Tome et Janry, qui multipliaient les clichés sur les Chinois dans Spirou à New York en 1987, ont par ailleurs dénoncé en 1993 dans Le Rayon Noir le racisme - bien que les deux auteurs se soient présentés aux éditions Dupuis en "blackface" pour présenter leur projet. Plus récemment, Spirou chez les Soviets (2020) de Tarrin et Neidhardt contenait des caricatures racistes de personnes noires et asiatiques.
Icône queer
Mais au fil des années, la licence a évolué. "A posteriori, on se dit que c'est incroyable qu’on ait pu tolérer ça aussi longtemps", juge Fabien Vehlman. "C'est tout le problème d’un personnage qui vit des aventures sur une période aussi longue", acquiesce Bertrand Pissavy-Yvernault. "La culture, l’inconscient collectif et les mœurs évoluent. C'est impossible de rester en adéquation avec ce qui se passait il y a plus de 50 ans."

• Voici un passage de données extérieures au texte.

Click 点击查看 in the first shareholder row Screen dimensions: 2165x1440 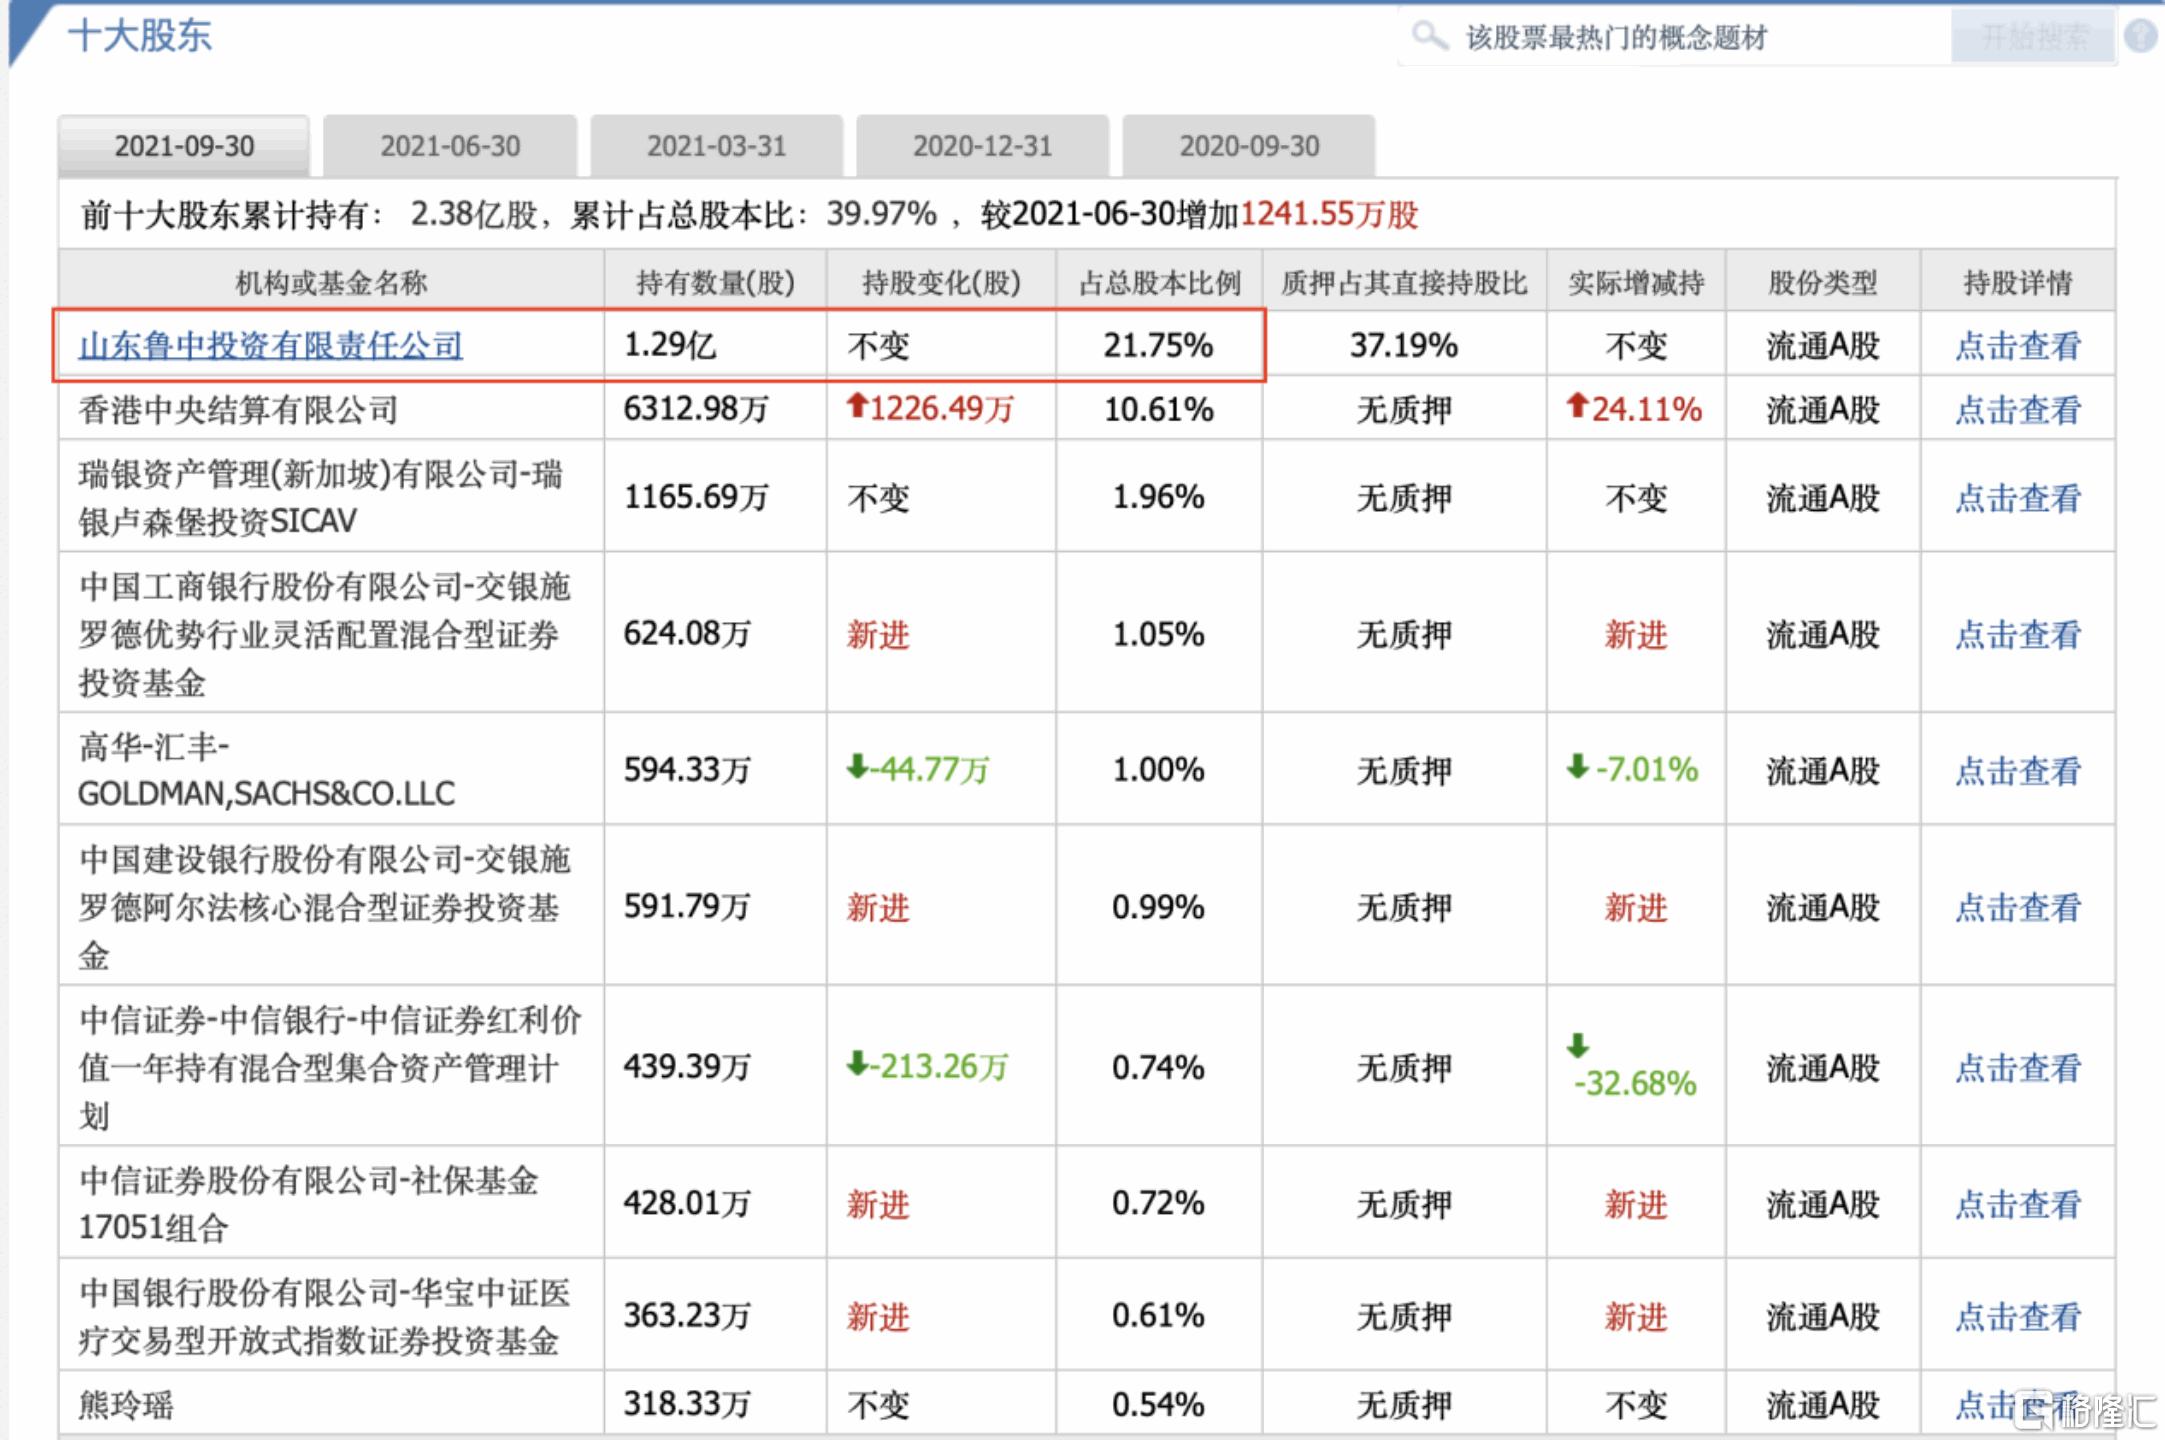pyautogui.click(x=2018, y=345)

Dans La Femme Léopard (2014), Olivier Schwartz a dessiné des personnages noirs "plus réalistes et moins stéréotypés", salue Lloyd Chéry. Un album écrit par Yann, le scénariste de La Gorgone Bleu. Dans le dernier album en date, sorti mi-octobre, La Mémoire du futur, dessiné aussi par Olivier Schwartz (et écrit par Sophie Guerrive et Benjamin Abitan), une scène située au pavillon congolais de l’exposition universelle de 1958 dénonce l'imagerie colonialiste. Et montre la réaction outrée de Spirou face au racisme de l'époque.

"Récemment Spirou s'attaquait aussi avec brio au racisme avec L’Espoir Malgré Tout, une série remarquable d'Émile Bravo qui traitait de la Shoah avec intelligence", ajoute Lloyd Chéry. Lors du lancement de L'Espoir Malgré Tout, en 2018, Spirou a par ailleurs reçu le titre de Défenseur des droits de l’Homme conféré par le Haut-Commissariat des Nations Unies. En 2020, une exposition au Mémorial de la Shoah a salué non seulement la saga humaniste d'Emile Bravo, mais aussi les actions de Dupuis contre l'occupant nazi pendant la Seconde Guerre mondiale.
Et sur les réseaux sociaux, des artistes de la nouvelle génération - qui exercent dans le milieu de la BD comme dans celui de l'animation - se sont emparés de Spirou et Fantasio pour en faire des figures queer en les réinterprétant dans des fanarts particulièrement inventifs ou des mangas non officiels destinés à un public adulte. De quoi espérer, dans les prochaines années, des albums toujours plus inclusifs de Spirou.